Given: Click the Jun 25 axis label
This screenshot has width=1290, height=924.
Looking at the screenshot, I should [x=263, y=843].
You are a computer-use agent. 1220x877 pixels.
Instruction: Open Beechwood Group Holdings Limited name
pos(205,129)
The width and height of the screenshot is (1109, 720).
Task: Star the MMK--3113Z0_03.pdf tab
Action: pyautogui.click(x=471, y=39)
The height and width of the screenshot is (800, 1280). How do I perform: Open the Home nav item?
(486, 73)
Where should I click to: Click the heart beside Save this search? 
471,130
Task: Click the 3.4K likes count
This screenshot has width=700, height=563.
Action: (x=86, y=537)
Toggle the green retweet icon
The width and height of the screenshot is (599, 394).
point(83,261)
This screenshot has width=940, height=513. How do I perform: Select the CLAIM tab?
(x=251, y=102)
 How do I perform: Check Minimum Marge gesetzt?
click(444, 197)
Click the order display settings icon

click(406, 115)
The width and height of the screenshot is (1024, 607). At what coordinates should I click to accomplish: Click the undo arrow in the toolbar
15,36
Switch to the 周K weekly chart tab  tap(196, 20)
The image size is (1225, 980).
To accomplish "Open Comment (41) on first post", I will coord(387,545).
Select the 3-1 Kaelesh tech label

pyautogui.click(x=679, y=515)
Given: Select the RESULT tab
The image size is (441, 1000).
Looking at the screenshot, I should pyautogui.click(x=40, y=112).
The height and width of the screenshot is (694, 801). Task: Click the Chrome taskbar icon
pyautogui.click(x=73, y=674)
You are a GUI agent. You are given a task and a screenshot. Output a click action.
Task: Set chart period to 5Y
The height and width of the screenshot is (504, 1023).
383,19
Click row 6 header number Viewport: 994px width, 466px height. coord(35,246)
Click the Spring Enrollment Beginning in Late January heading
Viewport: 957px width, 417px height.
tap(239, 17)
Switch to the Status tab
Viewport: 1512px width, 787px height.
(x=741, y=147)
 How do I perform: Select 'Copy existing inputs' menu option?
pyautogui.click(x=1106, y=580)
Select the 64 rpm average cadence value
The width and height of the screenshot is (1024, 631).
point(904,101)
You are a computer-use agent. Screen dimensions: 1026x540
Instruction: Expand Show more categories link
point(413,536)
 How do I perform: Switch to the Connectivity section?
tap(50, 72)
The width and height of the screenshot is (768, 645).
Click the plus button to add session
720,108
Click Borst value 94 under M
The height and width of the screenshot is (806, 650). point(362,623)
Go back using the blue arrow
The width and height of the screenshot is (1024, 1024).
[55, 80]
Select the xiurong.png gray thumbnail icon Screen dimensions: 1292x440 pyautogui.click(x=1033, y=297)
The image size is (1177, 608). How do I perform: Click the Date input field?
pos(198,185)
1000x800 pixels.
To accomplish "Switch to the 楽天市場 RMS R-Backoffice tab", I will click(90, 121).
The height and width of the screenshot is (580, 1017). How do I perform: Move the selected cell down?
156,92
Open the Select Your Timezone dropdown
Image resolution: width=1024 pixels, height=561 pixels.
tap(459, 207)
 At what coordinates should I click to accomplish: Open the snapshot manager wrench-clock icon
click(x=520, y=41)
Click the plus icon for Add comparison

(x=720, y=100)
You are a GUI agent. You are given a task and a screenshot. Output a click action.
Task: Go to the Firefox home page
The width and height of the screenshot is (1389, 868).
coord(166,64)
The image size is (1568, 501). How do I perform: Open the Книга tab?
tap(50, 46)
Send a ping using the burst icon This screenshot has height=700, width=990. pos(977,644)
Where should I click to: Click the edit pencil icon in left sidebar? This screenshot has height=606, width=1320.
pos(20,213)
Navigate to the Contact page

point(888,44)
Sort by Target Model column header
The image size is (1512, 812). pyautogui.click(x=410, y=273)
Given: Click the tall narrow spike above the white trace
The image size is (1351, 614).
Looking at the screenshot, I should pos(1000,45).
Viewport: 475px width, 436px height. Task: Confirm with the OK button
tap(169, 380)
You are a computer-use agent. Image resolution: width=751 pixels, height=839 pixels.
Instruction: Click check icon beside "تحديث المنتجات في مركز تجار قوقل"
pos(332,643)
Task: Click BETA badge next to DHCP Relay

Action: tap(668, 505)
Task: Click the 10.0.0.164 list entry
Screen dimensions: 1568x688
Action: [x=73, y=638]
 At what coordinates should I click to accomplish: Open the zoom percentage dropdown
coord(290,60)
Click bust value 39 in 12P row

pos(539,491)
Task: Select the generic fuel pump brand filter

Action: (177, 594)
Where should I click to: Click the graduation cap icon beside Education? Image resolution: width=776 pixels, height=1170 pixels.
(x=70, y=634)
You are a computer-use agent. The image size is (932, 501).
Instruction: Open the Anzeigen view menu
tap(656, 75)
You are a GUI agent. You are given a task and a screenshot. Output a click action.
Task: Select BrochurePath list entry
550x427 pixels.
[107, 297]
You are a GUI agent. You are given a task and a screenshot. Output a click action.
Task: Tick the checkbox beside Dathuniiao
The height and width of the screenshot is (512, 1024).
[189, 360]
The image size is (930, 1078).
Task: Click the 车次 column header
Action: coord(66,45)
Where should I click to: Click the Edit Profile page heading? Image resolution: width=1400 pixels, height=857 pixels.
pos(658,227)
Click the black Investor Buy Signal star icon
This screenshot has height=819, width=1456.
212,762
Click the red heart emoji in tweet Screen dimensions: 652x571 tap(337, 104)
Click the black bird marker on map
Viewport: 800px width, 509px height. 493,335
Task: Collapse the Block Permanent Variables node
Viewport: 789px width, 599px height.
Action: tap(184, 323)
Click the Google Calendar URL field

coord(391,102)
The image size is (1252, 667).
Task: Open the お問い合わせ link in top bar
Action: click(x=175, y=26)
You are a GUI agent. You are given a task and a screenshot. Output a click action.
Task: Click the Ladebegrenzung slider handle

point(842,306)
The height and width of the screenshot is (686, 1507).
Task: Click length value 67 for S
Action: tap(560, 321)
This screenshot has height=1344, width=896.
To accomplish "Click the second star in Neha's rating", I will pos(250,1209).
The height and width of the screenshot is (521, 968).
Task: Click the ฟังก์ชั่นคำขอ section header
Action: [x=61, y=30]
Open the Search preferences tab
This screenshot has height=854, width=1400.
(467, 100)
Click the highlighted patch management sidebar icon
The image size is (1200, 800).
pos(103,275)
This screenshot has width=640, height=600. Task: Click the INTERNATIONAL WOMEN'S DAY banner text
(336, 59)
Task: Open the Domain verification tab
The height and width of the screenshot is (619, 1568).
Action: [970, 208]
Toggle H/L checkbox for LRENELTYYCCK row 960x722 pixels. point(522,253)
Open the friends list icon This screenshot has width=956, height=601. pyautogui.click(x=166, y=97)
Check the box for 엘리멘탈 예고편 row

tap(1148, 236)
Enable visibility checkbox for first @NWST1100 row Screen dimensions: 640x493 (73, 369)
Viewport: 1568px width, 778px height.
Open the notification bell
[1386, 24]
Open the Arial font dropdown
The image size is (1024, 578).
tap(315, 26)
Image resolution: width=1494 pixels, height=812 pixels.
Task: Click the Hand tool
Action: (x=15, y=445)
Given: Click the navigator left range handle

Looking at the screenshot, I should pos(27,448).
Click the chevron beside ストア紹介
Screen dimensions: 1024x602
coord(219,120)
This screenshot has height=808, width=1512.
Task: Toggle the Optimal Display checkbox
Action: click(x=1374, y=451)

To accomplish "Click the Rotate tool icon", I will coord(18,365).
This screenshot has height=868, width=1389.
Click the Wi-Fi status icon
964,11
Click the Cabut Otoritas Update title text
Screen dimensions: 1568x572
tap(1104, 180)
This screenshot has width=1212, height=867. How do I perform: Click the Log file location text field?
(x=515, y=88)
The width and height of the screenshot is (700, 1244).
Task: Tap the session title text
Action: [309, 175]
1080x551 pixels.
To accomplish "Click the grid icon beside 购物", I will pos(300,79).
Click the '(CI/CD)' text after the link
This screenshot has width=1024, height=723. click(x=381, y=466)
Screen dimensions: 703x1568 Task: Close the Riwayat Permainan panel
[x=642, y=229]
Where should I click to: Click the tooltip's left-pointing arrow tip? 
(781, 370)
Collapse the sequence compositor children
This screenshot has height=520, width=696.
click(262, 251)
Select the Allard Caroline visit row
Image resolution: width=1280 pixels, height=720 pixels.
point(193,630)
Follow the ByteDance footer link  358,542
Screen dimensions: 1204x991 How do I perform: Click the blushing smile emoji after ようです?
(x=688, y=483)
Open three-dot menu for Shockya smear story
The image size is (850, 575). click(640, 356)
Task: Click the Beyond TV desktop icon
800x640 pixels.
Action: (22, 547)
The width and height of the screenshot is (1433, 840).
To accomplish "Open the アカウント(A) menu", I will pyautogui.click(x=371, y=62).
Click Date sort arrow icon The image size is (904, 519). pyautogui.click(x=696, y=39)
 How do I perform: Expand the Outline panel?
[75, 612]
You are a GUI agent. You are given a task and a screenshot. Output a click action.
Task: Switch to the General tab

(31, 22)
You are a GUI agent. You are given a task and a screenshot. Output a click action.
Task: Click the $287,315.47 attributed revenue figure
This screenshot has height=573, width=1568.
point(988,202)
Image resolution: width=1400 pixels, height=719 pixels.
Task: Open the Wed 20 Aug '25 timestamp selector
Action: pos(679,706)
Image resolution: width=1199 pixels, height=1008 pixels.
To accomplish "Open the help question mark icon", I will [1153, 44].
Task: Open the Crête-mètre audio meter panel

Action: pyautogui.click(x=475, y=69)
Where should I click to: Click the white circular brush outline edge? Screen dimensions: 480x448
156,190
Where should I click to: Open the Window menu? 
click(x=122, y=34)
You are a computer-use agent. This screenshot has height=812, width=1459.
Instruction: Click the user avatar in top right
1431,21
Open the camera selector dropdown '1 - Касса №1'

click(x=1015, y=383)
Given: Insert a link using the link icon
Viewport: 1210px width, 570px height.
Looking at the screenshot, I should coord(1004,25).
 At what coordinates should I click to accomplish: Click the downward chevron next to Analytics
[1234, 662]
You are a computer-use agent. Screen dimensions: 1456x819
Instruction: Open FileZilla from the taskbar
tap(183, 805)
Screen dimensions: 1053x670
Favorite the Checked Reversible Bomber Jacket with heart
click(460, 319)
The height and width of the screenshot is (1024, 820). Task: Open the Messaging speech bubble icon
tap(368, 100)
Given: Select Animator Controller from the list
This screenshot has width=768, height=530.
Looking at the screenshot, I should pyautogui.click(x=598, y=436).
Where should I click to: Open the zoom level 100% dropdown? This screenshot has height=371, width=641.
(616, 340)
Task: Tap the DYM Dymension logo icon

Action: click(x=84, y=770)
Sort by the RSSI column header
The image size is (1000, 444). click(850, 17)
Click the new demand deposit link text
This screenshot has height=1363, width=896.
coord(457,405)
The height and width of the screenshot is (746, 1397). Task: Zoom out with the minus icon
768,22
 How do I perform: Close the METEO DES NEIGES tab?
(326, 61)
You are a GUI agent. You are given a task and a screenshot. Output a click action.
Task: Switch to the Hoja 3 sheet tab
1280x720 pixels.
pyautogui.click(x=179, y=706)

....

Activity: Above are the entries. Copy exactly the part that opens with the line containing "Click the highlighted" and closes with the line containing "Task: Open the Domain verification tab", and no more.

Exercise answer:
Click the highlighted patch management sidebar icon
The image size is (1200, 800).
pos(103,275)
This screenshot has width=640, height=600. Task: Click the INTERNATIONAL WOMEN'S DAY banner text
(336, 59)
Task: Open the Domain verification tab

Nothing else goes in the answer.